#### Records shown
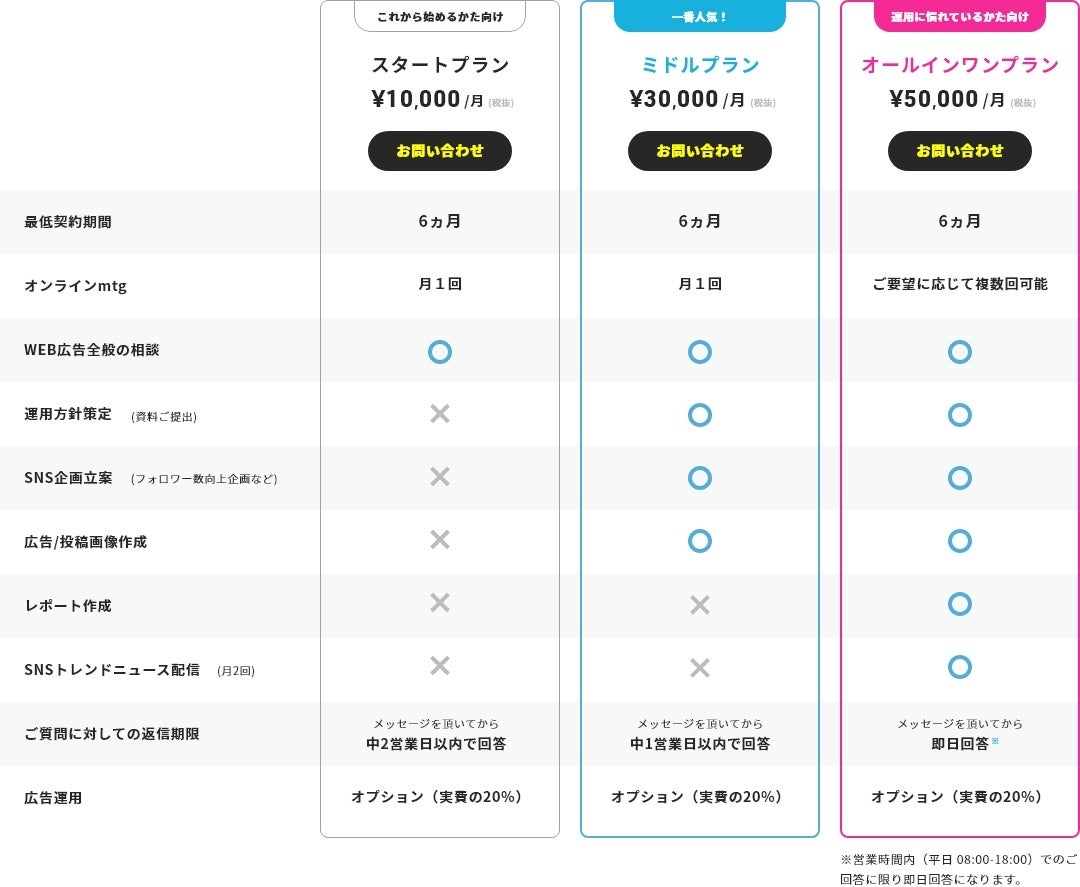Click the circle for SNSトレンドニュース配信 under All-in-One plan
The image size is (1080, 887).
(x=960, y=666)
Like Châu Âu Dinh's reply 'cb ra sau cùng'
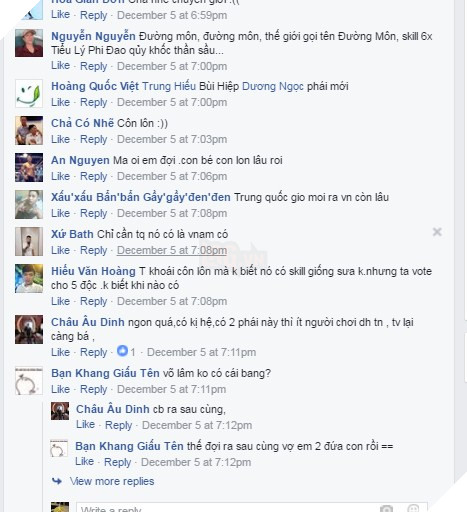Screen dimensions: 467x512 86,425
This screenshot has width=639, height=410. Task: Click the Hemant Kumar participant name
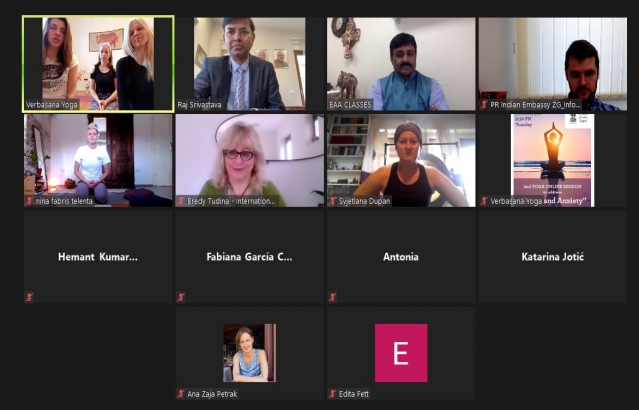pyautogui.click(x=98, y=257)
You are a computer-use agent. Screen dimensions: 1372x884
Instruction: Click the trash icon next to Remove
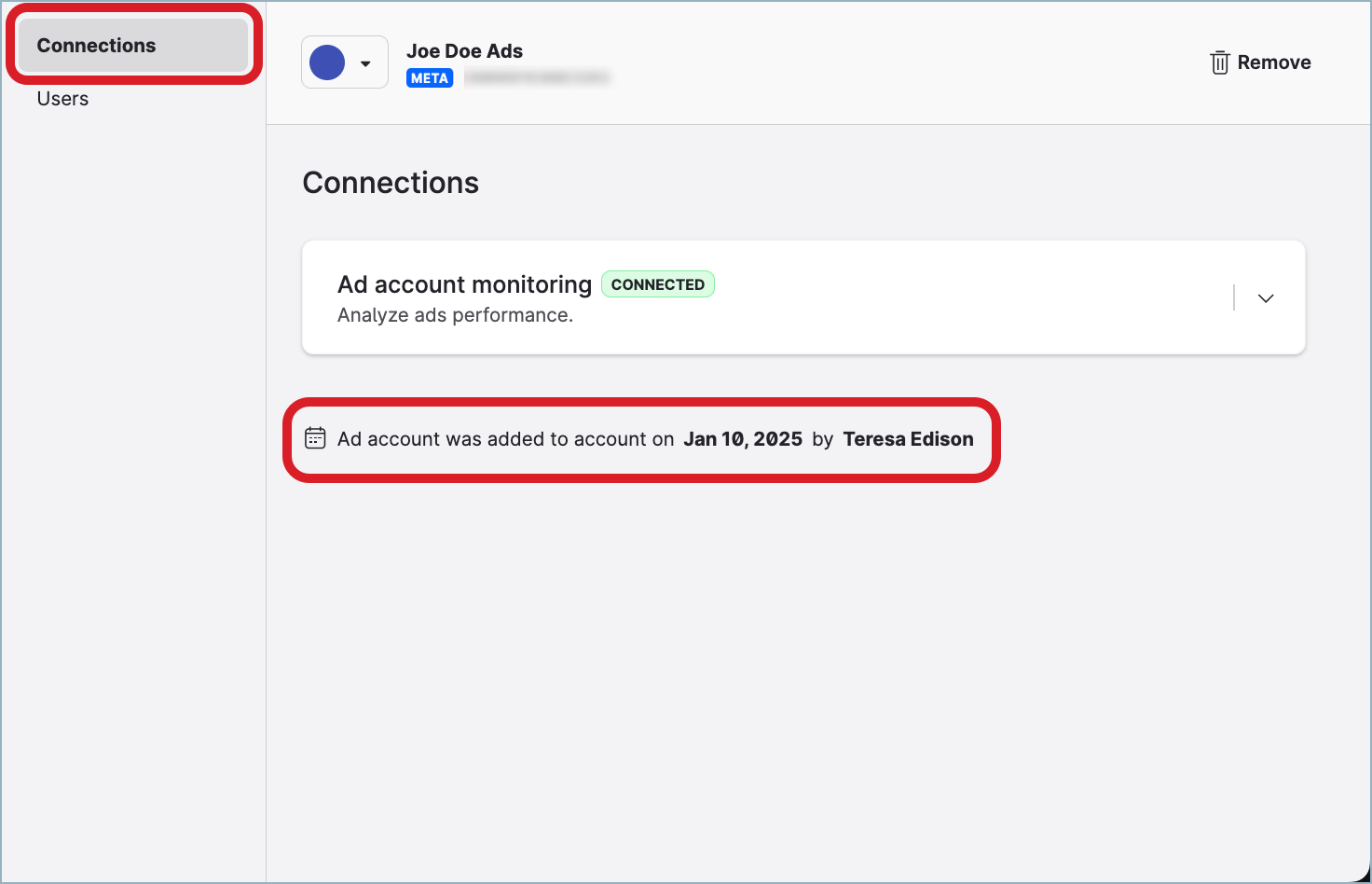tap(1218, 62)
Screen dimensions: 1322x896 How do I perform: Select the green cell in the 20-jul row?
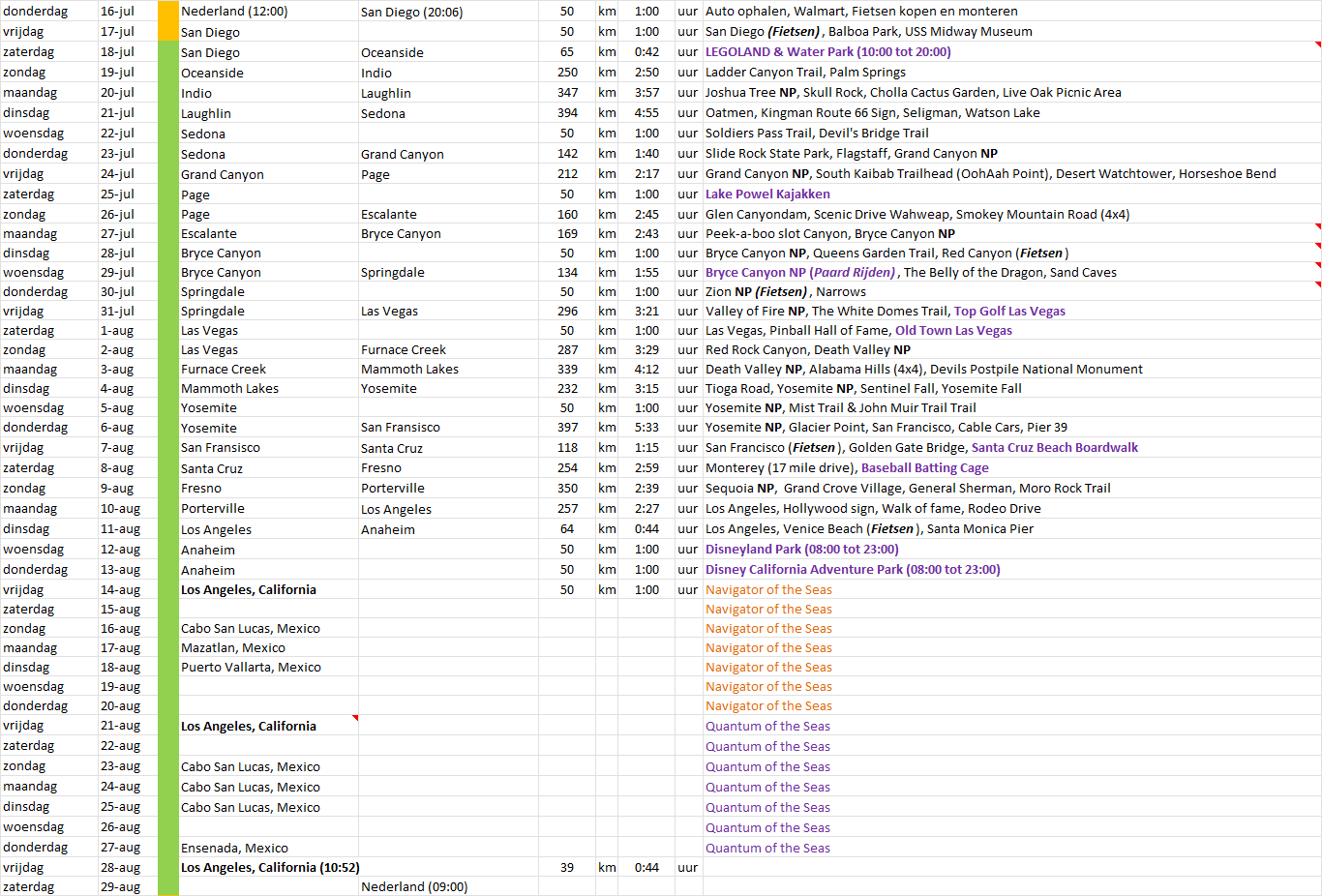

#### Work task
Would you restate word for word only the lines from the one containing "Instruction: Click the" to the final line of the material, both ends included, without any pictures?

#### Task response
Instruction: Click the trash icon next to Remove
tap(1218, 62)
Screen dimensions: 1322x896 How do I perform: Select the green cell in the 20-jul row?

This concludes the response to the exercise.